Aşağıdaki Dersim anısında "Ya 1999 ya da" sözleriyle başlayıp "asılı bizi beklemekteydi." sözleriyle biten bölümü hiçbir değişiklik yapmadan yazın.

### Çıkarılan metin:

────────────────────

Ya 1999 ya da 2000, Dersim’in (Tunceli) Mazgirt kırsalındayız. Şimdilerde Yukarı Çanakçı mezrası olarak adlandırılan yer, o tarihlerde henüz boşalmış/boşaltılmış köylerden biriydi. Vakti zamanındaki ismini köyün eskilerinin bile bilmediği bu yer; taş diye hatıralar topladığımız orta mahalle, gövdesi kalın içi oyuk dut, ceviz ağaçlarının olduğu eski bahçe olmasa öncesiz sonrasız bir yer gibi yaz sıcağında asılı bizi beklemekteydi.
Sebebi ziyaretimiz mezar onarımı, peşi sıra kurban kesilecek, âdet yerini bulacak ve depreşen anılarımızı mümkün olduğunca ardımızda bırakıp döneceğiz. O yıllarda takriben 9 yaşlarındayım ve şeyleri kavramam henüz sezgilere ve rakamlara güvenmekten geçiyor. Sonralardan öğrendiğim ve zamanla iyice ezber ettiğim üzere, o dönem Dersim bölgesi OHAL kapsamında olduğundan, sınırları muğlak ama niteliği ayırt edilebilir bir ayrıksılık söz konusu gündelik yaşamda. Deneyime çakılı bu bilgi, sonraları şeyleri kavrayışımda bana başka bir dayanak olmuştur ve belki de insan böyle böyle, katlanarak açılırcasına büyür; şeyler, ufuk çizgisinde dizilircesine farklılıklarını yitirir.
Bahsini ettiğim ayrıksılık hâlinin bir görünümü, kimi yasaklardan ötürü yasa uygulayıcı mercileri bilgilendirmiş olmanızın size herhangi bir güvence sağlamayışında verilidir. Paradoks yoktur, devlet vardır, silsile içinde emir eri vardır, herkes en iyi ihtimal bu sürecin kurbanıdır ve güç sahibi olmak sanki kullanımını zorunlu tutarcasına bir algıyı beraberinde taşır.

────────────────────

### Gösterilen veriler:
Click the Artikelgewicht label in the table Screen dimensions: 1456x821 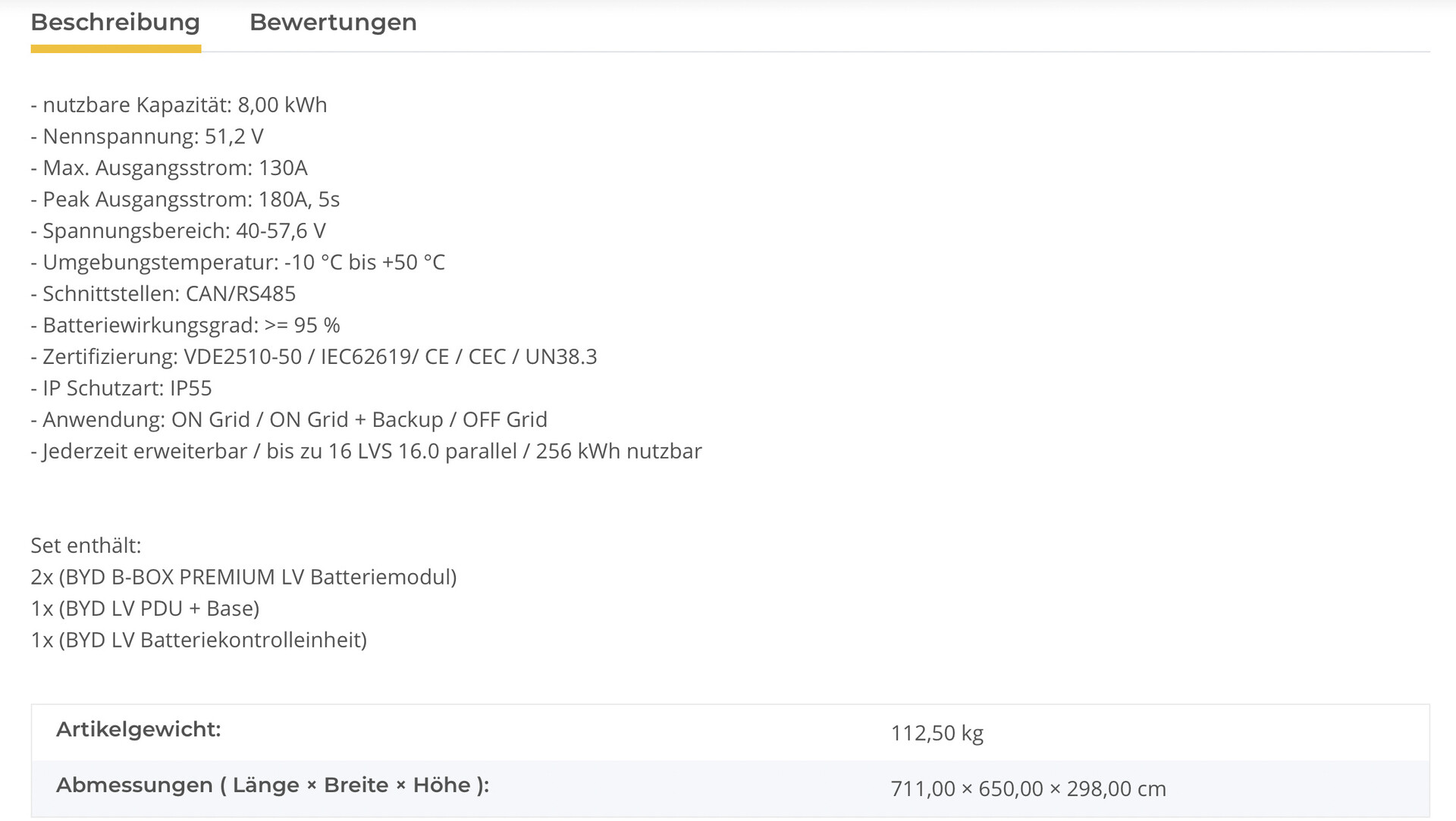pos(138,729)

────────────────────

### Tam yanıt:
Ya 1999 ya da 2000, Dersim’in (Tunceli) Mazgirt kırsalındayız. Şimdilerde Yukarı Çanakçı mezrası olarak adlandırılan yer, o tarihlerde henüz boşalmış/boşaltılmış köylerden biriydi. Vakti zamanındaki ismini köyün eskilerinin bile bilmediği bu yer; taş diye hatıralar topladığımız orta mahalle, gövdesi kalın içi oyuk dut, ceviz ağaçlarının olduğu eski bahçe olmasa öncesiz sonrasız bir yer gibi yaz sıcağında asılı bizi beklemekteydi.